## Task 1
In the IMF loan article, update the passage that begins at the words "Kenya will immediately" and stops after "protect vulnerable groups.", putting "global lender" in place of "international lender".
## Task 2
According to the IMF loan article, who led the IMF staff on the virtual missions to Kenya?

## Extract
----------
CREDIT

IMF approves Kenya's $2.34 billion loan request

The lender said Kenya’s debt remains sustainable, but it is at high risk of debt distress.

In Summary
  • This will be the second time within a span of less than a year Kenya  tapping into IMF's Extended Fund Facility
  • The new facility is expected to push further Kenya's public debt which was captured at Sh7.28 trillion in December last year.
CAUTION: IMF wants local banks to tread carefully in regional expansion.
CAUTION: IMF wants local banks to tread carefully in regional expansion.

Kenya will immediately receive $305 million (Sh33.2 billion)  after the International Monitory Fund (IMF) approved the country's $2.4 billion (Sh261 billion) Friday.

The international lender said  the three-year financing package will support the next phase of the authorities’Covid-19 response and their plan to reduce debt vulnerabilities while safeguarding resources to protect vulnerable groups.

''It will also advance the broader reform and governance agenda, including by addressing weaknesses in some state-owned enterprises (SOEs) and strengthening transparency and accountability through the anticorruption framework,'' IMF said in a statement released midnight. 

This will be the second time within a span of less than a year Kenya  tapping into IMF's Extended Fund Facility and Extended Credit Facility arrangements after receiving $738 million in May last year. 

The board approval comes two months after IMF staff held talks with Kenya's authorities.

The IMF staff led by Mary Goodman conducted virtual missions to Kenya from December 9 to 17, 2020, and from February 4 to 15, 2021 to undertake negotiations on a combined 38-month program under the Extended Fund Facility (EFF) and Extended Credit Facility (ECF) arrangements.
----------
## Supplied information
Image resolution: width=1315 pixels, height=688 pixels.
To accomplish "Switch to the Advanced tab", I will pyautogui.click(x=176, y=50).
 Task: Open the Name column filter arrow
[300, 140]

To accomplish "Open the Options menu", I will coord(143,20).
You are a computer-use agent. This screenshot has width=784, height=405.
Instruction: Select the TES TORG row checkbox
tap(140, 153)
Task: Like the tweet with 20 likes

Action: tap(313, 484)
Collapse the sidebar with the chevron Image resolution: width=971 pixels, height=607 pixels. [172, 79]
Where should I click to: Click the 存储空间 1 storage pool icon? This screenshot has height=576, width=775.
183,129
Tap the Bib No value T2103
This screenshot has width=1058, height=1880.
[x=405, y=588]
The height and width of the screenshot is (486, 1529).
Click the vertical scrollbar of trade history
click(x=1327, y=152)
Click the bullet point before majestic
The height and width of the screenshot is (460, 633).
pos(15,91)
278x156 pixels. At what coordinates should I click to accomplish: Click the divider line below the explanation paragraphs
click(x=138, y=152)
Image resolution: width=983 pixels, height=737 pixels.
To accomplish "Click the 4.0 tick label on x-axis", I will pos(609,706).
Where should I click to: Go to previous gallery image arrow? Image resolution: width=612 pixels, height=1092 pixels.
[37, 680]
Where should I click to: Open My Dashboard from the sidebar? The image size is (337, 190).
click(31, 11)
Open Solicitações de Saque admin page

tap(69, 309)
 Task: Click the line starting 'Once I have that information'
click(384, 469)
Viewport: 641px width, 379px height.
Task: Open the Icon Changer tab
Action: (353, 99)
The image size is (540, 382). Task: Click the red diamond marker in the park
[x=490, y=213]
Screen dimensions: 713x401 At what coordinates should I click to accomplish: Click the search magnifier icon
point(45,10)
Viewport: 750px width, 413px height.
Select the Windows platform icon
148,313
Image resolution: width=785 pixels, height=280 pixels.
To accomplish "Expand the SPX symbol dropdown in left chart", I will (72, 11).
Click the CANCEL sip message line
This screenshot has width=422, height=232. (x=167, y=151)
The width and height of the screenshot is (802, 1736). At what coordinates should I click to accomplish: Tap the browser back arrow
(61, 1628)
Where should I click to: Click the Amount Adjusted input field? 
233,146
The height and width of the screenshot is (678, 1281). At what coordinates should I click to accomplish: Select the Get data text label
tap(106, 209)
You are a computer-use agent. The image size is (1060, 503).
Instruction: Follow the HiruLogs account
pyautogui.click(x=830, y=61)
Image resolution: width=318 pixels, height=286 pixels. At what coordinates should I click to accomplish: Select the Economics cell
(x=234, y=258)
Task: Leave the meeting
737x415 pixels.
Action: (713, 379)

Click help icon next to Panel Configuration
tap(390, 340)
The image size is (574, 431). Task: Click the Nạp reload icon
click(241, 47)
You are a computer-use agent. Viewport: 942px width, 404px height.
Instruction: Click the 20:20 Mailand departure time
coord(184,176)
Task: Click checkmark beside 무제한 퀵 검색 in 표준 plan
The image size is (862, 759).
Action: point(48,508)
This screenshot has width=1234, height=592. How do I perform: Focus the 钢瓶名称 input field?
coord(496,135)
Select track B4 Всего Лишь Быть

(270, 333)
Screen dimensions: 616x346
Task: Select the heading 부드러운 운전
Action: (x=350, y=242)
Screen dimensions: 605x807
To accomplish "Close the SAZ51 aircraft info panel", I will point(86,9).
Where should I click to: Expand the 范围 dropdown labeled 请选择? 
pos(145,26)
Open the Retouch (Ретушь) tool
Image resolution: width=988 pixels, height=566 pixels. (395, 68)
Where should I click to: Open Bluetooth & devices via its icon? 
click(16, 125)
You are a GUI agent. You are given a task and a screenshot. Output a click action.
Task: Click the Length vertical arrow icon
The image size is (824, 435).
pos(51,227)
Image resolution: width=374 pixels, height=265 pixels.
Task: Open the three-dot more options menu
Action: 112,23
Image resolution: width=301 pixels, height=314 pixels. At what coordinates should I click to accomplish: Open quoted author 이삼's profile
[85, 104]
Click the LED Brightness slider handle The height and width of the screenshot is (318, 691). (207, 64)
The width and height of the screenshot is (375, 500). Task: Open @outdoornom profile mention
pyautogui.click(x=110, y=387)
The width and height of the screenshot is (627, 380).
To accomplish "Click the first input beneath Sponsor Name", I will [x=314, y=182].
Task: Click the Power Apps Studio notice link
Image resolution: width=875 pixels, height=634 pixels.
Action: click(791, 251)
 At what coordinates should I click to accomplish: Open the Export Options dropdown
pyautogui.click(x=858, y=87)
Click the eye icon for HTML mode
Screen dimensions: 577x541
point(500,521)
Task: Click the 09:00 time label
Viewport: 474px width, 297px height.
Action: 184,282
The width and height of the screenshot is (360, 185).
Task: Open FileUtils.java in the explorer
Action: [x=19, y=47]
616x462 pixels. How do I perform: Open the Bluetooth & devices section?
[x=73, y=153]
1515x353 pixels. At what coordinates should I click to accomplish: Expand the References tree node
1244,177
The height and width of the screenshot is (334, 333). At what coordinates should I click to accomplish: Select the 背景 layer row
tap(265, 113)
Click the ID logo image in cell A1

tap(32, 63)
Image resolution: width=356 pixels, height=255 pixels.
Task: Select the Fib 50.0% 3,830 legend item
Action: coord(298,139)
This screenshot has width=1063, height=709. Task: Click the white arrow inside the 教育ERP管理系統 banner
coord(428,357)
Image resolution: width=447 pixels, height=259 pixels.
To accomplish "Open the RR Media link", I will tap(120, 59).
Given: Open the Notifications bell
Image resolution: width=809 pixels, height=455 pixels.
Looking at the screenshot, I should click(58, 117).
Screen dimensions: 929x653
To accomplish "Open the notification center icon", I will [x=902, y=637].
----------
## Written response 1
Kenya will immediately receive $305 million (Sh33.2 billion)  after the International Monitory Fund (IMF) approved the country's $2.4 billion (Sh261 billion) Friday.

The global lender said  the three-year financing package will support the next phase of the authorities’Covid-19 response and their plan to reduce debt vulnerabilities while safeguarding resources to protect vulnerable groups.

## Written response 2
Mary Goodman